+++ Data extract +++

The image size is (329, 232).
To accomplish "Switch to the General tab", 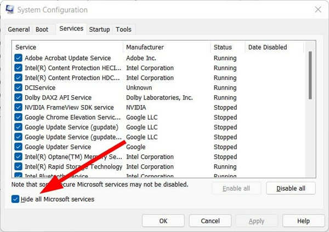I will 19,29.
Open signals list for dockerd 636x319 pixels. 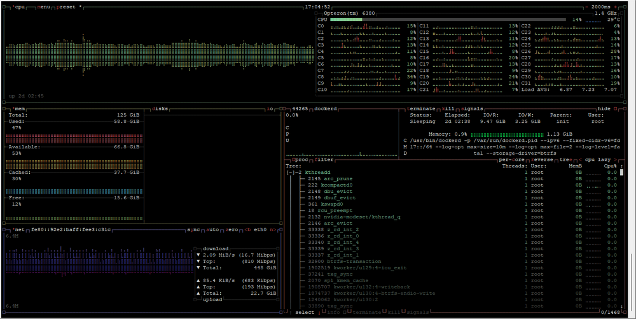[x=472, y=109]
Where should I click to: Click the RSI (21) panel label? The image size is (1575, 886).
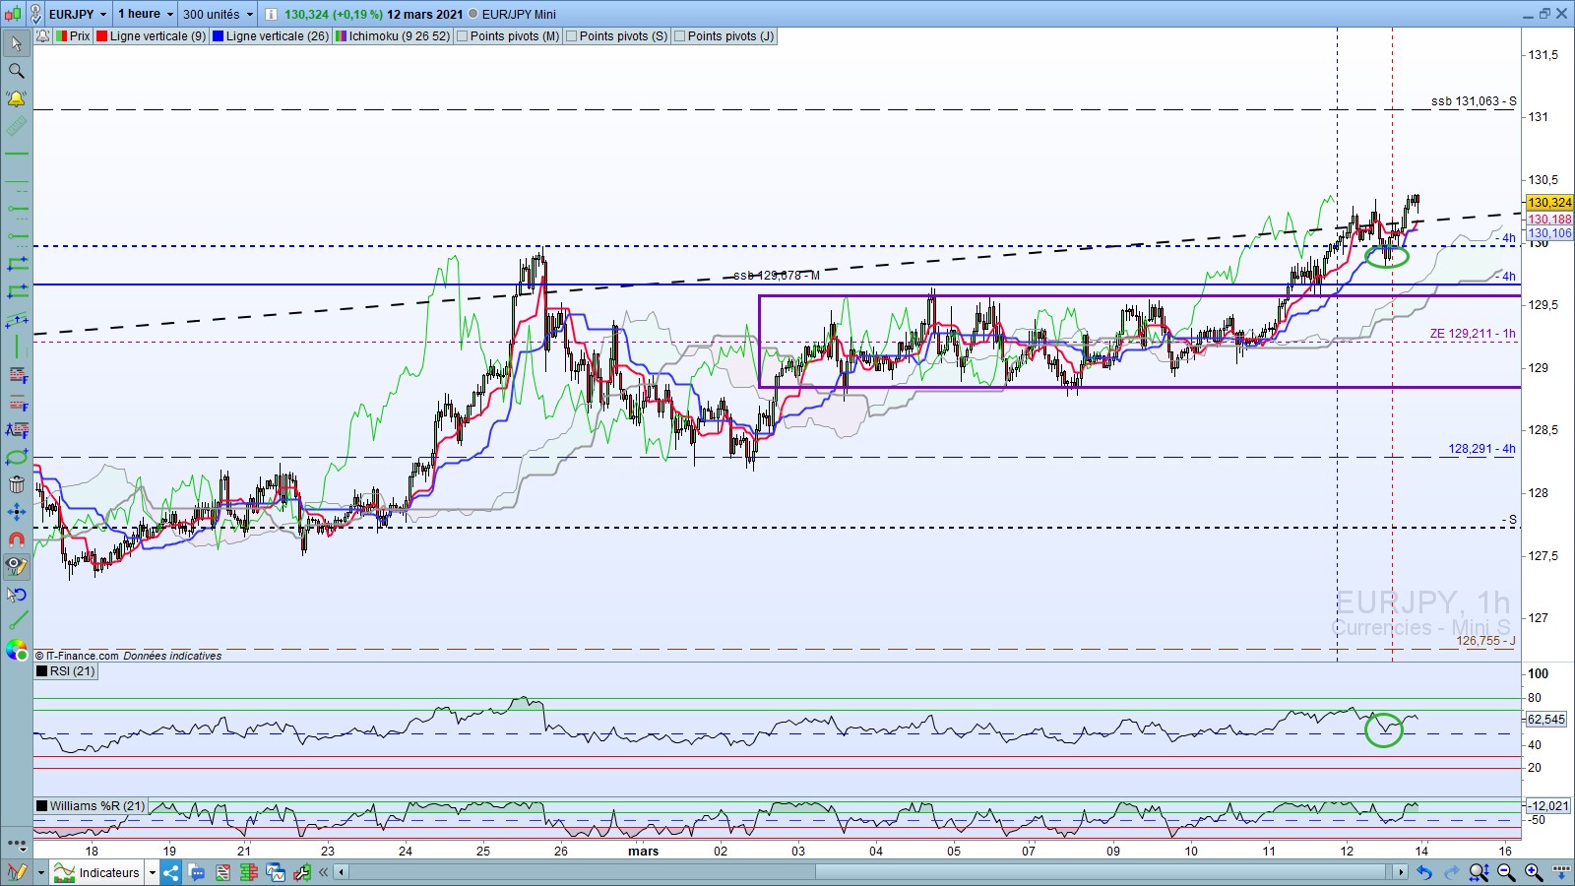point(72,671)
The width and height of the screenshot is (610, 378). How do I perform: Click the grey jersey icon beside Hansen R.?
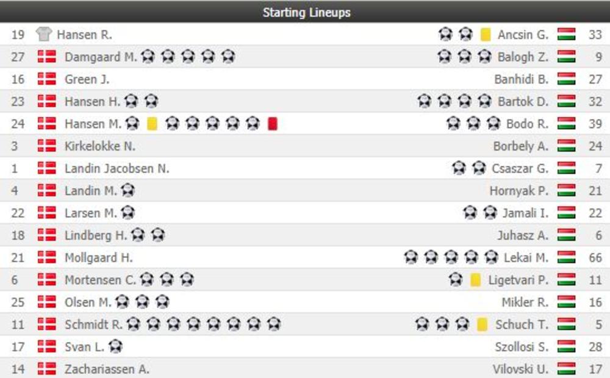[x=43, y=34]
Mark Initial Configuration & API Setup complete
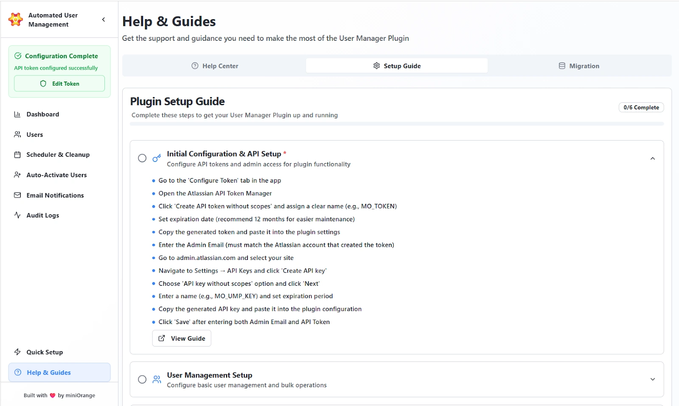 (142, 158)
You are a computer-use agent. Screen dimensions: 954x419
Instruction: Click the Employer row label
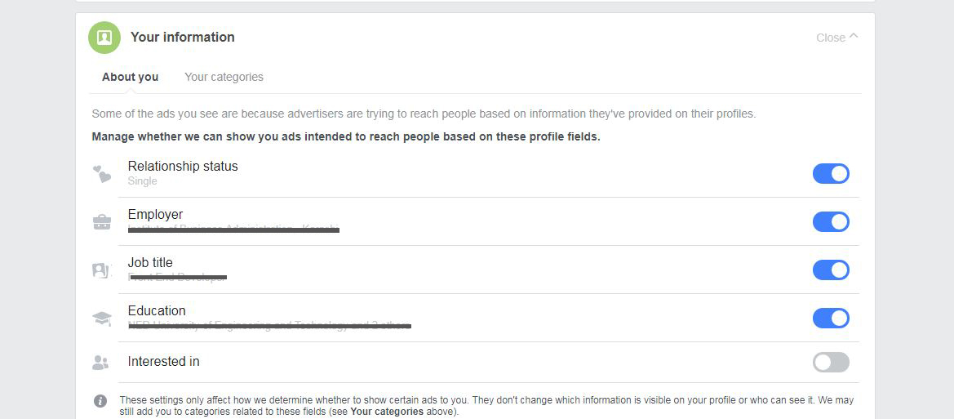coord(155,215)
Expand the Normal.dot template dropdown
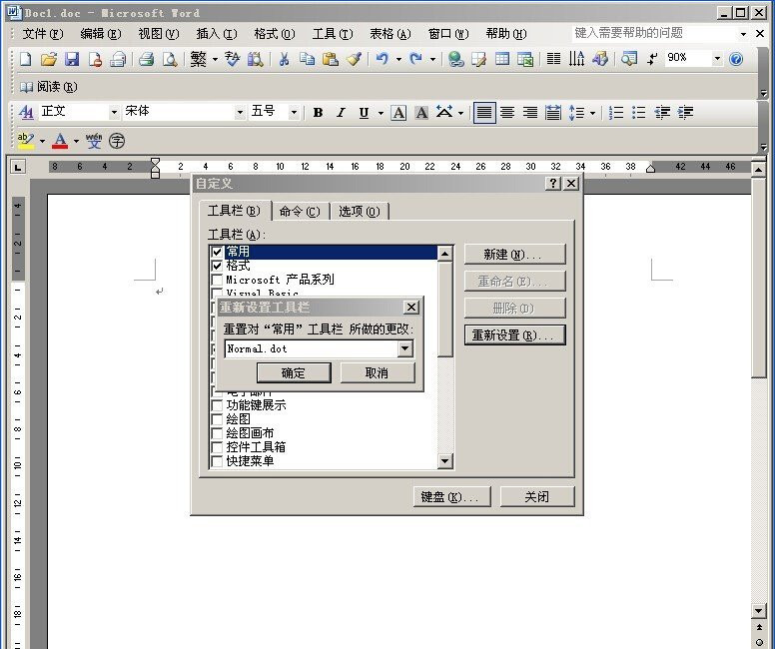 404,348
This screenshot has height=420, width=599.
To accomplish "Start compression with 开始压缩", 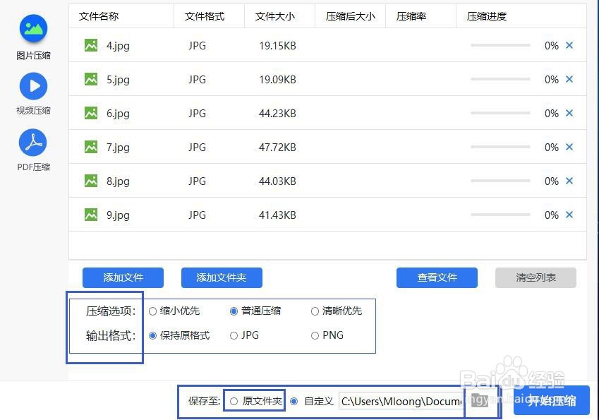I will pos(551,401).
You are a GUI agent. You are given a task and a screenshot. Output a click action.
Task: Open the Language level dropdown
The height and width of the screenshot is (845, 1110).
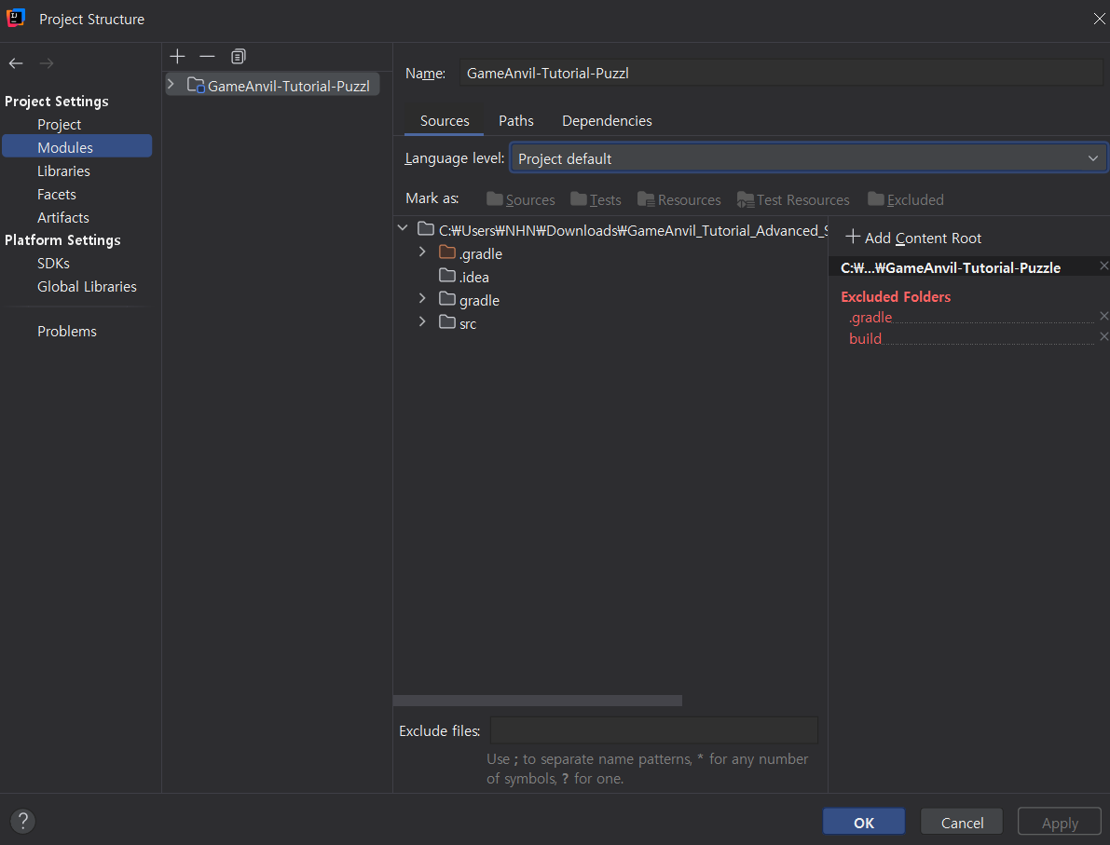pos(807,158)
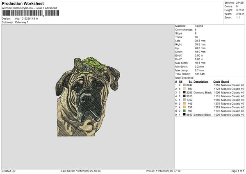Click the Total Bobbin value
Image resolution: width=246 pixels, height=174 pixels.
pos(200,74)
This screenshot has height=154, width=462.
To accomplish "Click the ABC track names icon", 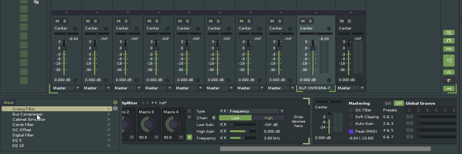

+++

### Assigned task:
Starting at the line that contains "You are a GUI", reproduce each line exactly through the end of the entries above, leaving every picture out.

### Answer to this exercise:
You are a GUI agent. You are given a task and a screenshot. Output a click action.
Task: Open the Language level dropdown
The height and width of the screenshot is (845, 1110).
pos(807,158)
Click the Total Bobbin value
Image resolution: width=246 pixels, height=174 pixels.
pos(200,74)
This screenshot has height=154, width=462.
To accomplish "Click the ABC track names icon", 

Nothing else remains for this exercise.